First, full disclosure. The popovers portrayed in the photo at the top of this post are not of my making. They were produced by The Dude’s talented Cousin Christine, who is the daughter of the Best Cook — and Popover Maker — on the Planet Earth, Dude Man’s Aunt Eleanor.

Aunt Eleanor too busy enjoying a toast at her 90th Birthday Party to make any popovers

Why, back in the Olden Days, when I had first met The Dude, we would look forward all year to an Eleanor Christmas, when we would gobble up not only perfect popovers, but sublime roast beef accompanied by some crazy-good potato dish that was sort of like scalloped potatoes but on some whole other level of deliciousness.

(I could go on and on, but I promised I would write this post before lunch, and this is torture.)
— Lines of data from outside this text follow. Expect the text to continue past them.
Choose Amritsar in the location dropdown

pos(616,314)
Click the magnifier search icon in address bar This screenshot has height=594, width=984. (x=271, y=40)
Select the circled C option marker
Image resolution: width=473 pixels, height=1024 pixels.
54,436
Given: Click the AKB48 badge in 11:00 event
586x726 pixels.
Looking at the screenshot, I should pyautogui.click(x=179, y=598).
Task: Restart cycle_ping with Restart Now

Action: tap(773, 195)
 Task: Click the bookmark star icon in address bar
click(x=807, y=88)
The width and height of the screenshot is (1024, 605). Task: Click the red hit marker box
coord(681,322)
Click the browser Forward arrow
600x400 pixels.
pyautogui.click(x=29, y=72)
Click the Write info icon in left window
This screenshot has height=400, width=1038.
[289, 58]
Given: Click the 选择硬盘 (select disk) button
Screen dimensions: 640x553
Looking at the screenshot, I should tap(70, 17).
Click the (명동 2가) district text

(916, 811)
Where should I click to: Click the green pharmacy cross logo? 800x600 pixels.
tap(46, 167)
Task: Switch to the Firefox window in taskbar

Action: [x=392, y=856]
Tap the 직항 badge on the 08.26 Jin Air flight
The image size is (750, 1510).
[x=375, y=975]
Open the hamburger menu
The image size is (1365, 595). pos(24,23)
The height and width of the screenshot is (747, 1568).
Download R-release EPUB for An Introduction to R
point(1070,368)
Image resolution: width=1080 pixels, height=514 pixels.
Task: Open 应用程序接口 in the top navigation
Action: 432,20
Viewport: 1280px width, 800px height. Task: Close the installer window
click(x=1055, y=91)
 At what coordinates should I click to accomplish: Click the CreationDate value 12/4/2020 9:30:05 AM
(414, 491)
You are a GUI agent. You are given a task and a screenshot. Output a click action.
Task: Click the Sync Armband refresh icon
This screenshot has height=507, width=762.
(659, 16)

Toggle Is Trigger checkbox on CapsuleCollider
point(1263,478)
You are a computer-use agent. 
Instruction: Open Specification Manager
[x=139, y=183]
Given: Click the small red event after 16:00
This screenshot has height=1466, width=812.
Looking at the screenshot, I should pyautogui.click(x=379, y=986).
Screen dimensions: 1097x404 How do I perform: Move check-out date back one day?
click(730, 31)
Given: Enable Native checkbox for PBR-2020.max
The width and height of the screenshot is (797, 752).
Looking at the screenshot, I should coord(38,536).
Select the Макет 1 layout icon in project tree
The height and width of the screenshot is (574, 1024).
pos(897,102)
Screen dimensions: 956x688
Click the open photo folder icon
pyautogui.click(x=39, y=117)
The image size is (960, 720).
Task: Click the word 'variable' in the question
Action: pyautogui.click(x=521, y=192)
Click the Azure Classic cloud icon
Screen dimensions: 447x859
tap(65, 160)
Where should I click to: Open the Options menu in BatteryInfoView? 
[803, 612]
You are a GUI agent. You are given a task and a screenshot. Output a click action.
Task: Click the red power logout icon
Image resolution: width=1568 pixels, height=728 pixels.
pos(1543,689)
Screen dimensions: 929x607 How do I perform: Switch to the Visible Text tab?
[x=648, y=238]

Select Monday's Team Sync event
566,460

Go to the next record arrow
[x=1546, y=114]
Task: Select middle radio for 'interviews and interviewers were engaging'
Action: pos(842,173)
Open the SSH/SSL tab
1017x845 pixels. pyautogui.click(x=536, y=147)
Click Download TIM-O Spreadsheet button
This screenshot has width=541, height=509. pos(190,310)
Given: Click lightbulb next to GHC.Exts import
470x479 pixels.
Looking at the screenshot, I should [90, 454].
I knew I couldn’t replicate the whole menu, but, silly me, I thought because Eleanor said that popovers were “easy” and that she “just threw them together” that I could make them too.

Dude, scanning the horizon for piping hot popovers. Er, make that piping plovers

Hah. I tried every recipe I could find, including — yes — Eleanor’s own. But my popovers flopped. They were wimpy and chewy and blech. Lucky for me, The Dude eats anything and everything so he didn’t really notice that my popovers were less than fantastic. Well, except for the time the oven caught on fire because the butter I’d greased the pan with overflowed onto the gas jets and burst into flames. That batch he noticed.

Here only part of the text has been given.